那是一个深秋的夜晚,没有月亮,星星的光也显得很暗淡。因为加班而错过了末班车,只能靠着两条腿走回家。
眼前摆着两条路让我选择:第一条路,人来车往,一路上都是路灯通明;第二条,人烟稀少,一大段路都是处于黑暗中的,路程比第一条少三分之一。我该如何选择?
深秋夜晚冷冷的风不断吹向我,把我单薄的外套撩起又放下,撩起又放下,撩拨得我的身体发颤。未多做犹豫,我选择了那条黑灯瞎火但较近的道路。
走了二十分钟,双腿出现了疲乏的症状,很想停下来找个地方坐一坐,再来一杯暖暖的咖啡或者是简单的白开水也好。我不自觉地咽了咽口水,让口水顺势流进干渴的喉咙。
处在肆意闹腾的北风中,天地中只我一人的孤独感汹涌向我袭来。想到最近的种种,温热的液体开始流淌。
我知道我不能喜欢上他,我也在努力地克制自己。
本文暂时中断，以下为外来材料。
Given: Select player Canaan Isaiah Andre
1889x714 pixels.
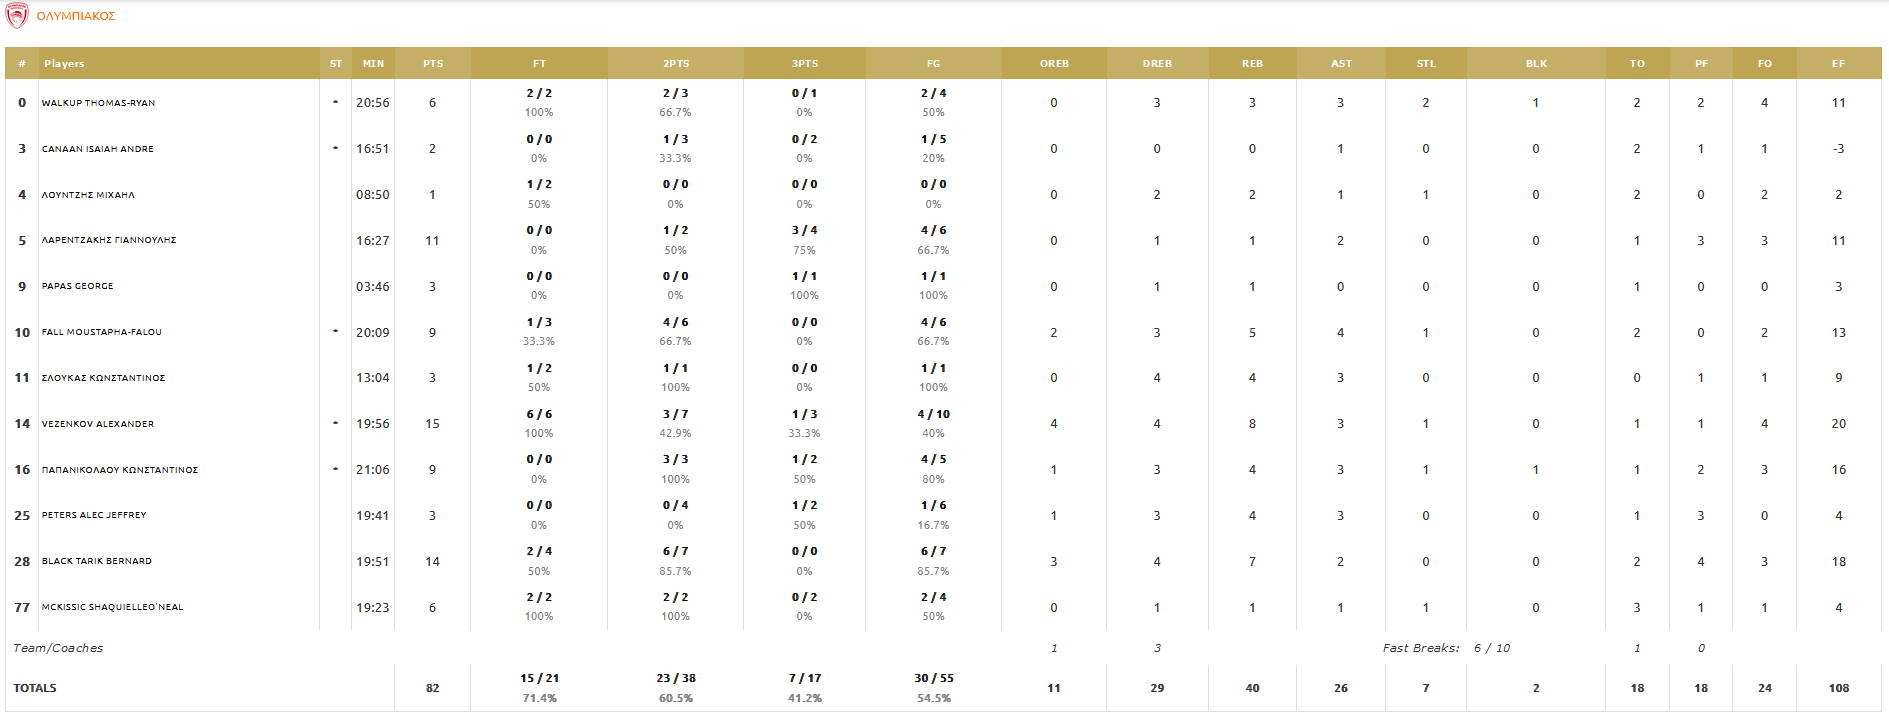Looking at the screenshot, I should pos(97,149).
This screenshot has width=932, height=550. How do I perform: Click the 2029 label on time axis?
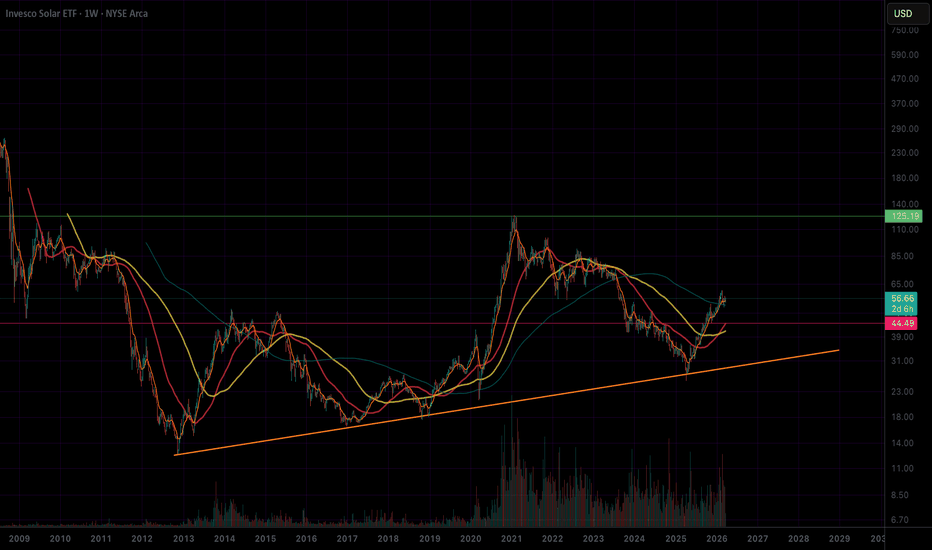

偏偏事与愿违,我发现我越来越控制不了自己的情感,工作中总是想着跟他多一些在一起的机会。一边是逐渐沦陷的理智,一边是汹涌而来的感情,我发现我正处在癫狂的边缘。
带着体温的泪止不住滚落下来,沾湿我的脸颊,一刹那后的冰冷让我的脸部毛孔紧缩,也一下下的刺痛着我的心。
有一瞬间,我非常冲动地想要发微信给他,告诉他所有的一切,告诉他我有多爱他,为了他我甚至愿意放弃现在的一切,只为了跟他在一起。
将自己的满满心思彻底地写在信息里,准备按发送的最后一刻我停住了,冷冷的风冻僵了我的手。我苦笑一声,把手机放回了背包里。
我发足狂奔起来,想要把这一切的委屈、伤心都宣泄在这寒冷的风中,让它们凝结,从我的身体中脱离。
不远处已能看到一些影影绰绰的灯火,我的身上感到了一点点暖意。双脚的酸胀我已经渐渐适应,我更加加快了我的步伐。
走着走着眼前又出现了分叉路,我真不知道该往那边走了,路上也没有见到行人。我只能硬着头皮凭感觉选了一条,可是发现越走越偏僻。
正当我怀疑是不是走错路的时候,路边突然蹿出一只大黑狗。那只大黑狗一步步地向我逼近,嘴里不停发出凶狠警告的声音,我赶紧从地上捡起一块石子,双脚一步步地向后退去。
往回走了二十米后,大黑狗终于不再靠近我,我长长地吁了一口气,发觉自己握着石子的手已经湿漉漉了。我只能重新返回到分叉口,走上另一条看似更不靠谱的路。
十几分钟后终于到达了家门口,我紧绷的神经终于放松了下来,只想着往我 温暖的床上一躺,安心地睡个好觉。
可是我的双腿好像停不下来了,一直还想往前走。我用力地拍拍我的双腿,片刻之后,我才重新能控制住自己的双腿。
经过这近一小时的行走,我腿明天肯定是又酸又胀了,但这一夜的行走让我有了一点明悟。今晚的这一切都是值得的,虽然有冷风、惊惧、孤独。
很多时候,我们心里越想控制住什么事情,但事情的发展往往与此背道而驰。心理学上有这样的理论:越控制,越失序。
我们试图消灭悲伤,并为此付出巨大的努力,于是悲伤成了异己。我们对抗得越厉害,这个悲伤就成为越重要的异己,并最终体现在我们的人格上,甚至身体上。
克里希那穆提说,当你悲伤时,你最值得做的就是和悲伤融为一体。